Reginald Stewart, chief diversity officer at the University of Nevada, Reno, has been selected vice president for diversity and inclusion at Iowa State. His appointment, subject to State Board of Regents approval at the regents' Oct. 22 meeting, begins on Dec. 1.
Stewart, who served as the inaugural chief diversity officer at University of Nevada, also will be the first to hold Iowa State's newly created vice presidential post. President Steven Leath created the position in response to a recommendation in a comprehensive study of ISU diversity programs.
"Iowa State’s commitment to diversity isn’t simply measured by statistics; it’s a principle that guides our land-grant mission of education, research, and service," Leath said. "I am very pleased to bring Dr. Reginald Stewart on board as our new Vice President for Diversity and Inclusion to enhance our campus environment in a way that values and celebrates diversity."
As Iowa State's chief diversity officer, Stewart will advise senior leadership on diversity planning efforts.

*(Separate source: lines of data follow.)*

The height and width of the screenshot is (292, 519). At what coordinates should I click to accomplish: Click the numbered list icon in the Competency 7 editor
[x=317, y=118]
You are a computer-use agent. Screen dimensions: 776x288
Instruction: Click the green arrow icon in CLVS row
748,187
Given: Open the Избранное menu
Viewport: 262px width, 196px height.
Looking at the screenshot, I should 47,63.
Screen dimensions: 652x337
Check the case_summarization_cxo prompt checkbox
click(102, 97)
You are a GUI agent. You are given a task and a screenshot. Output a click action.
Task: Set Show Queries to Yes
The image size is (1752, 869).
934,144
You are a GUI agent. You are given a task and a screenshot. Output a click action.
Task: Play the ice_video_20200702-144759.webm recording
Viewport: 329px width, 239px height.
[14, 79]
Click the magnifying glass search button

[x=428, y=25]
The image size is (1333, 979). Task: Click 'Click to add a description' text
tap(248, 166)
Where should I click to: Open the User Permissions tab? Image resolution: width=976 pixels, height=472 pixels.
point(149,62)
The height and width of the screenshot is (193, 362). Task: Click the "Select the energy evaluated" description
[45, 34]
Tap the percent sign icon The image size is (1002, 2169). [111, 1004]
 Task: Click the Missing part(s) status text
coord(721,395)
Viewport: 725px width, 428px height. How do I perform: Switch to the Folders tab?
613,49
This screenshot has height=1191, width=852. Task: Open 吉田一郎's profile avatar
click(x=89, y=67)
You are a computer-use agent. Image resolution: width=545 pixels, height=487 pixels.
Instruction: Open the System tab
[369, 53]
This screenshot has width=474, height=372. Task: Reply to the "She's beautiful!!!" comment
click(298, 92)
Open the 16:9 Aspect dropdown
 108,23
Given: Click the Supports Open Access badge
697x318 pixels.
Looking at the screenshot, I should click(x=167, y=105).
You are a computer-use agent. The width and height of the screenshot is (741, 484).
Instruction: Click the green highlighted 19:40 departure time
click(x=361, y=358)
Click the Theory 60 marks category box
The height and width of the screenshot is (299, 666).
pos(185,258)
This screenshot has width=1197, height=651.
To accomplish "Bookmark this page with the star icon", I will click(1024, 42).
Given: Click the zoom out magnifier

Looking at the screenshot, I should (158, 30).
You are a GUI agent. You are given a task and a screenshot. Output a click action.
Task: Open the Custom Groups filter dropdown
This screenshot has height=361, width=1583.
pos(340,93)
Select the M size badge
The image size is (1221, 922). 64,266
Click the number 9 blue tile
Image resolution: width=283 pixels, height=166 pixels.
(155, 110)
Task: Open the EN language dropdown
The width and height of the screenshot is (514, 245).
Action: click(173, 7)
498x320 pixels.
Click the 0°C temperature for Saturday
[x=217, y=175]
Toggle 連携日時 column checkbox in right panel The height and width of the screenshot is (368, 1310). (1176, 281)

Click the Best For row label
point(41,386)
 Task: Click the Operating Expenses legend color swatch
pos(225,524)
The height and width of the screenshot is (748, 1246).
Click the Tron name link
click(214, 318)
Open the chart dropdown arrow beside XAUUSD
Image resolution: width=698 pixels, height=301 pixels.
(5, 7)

He will develop initiatives to increase institutional diversity through recruitment and retention of faculty, staff and students. He also will serve as an advocate for diversity, equity and inclusion within the university, Ames community and the state.
Stewart says he'll start his work at Iowa State with a lot of conversations.
"The key thing about diversity and inclusion work is social capital," he said. "That is the most important thing. It's your ability to work with people and that only comes from being sincere, honest and taking the time to engage people.
"It's not immediately transactional. You don't come in here and do x, y, z. What you do is you come in and establish the framework from which you can work. That means engaging with people who are invested in long-term success."
Noting that he has spent nearly 15 years in student services and student affairs, Stewart said he remains a very strong student advocate.
"Sometimes when we talk about diversity and inclusion, there's an assumption that we're only taking about people who define themselves in specific types of categories," he said. "But the reality is diversity and inclusion are beneficial for all the students who are studying at Iowa State because they're going to graduate and move into a much more diverse workforce than most of us have ever encountered."
Stewart has served as chief diversity officer and adjunct professor of educational leadership at the University of Nevada since 2011. His prior positions at Nevada include director of the Center for Student Cultural Diversity and counselor for the federally funded TRiO Scholars Program.
Stewart served as diversity consultant to the city of Reno and the Reno police department. He also was a coordinator-counselor for Upward Bound, a TRiO program, at Huston-Tillotson College, Austin, Texas, and testing coordinator in the Disability Resource Center at San Francisco State University, California.
Stewart earned a bachelor's degree in sociology (1993) from San Francisco State University, and master of education in educational leadership (2003) and doctorate in higher education administration (2010) from the University of Nevada.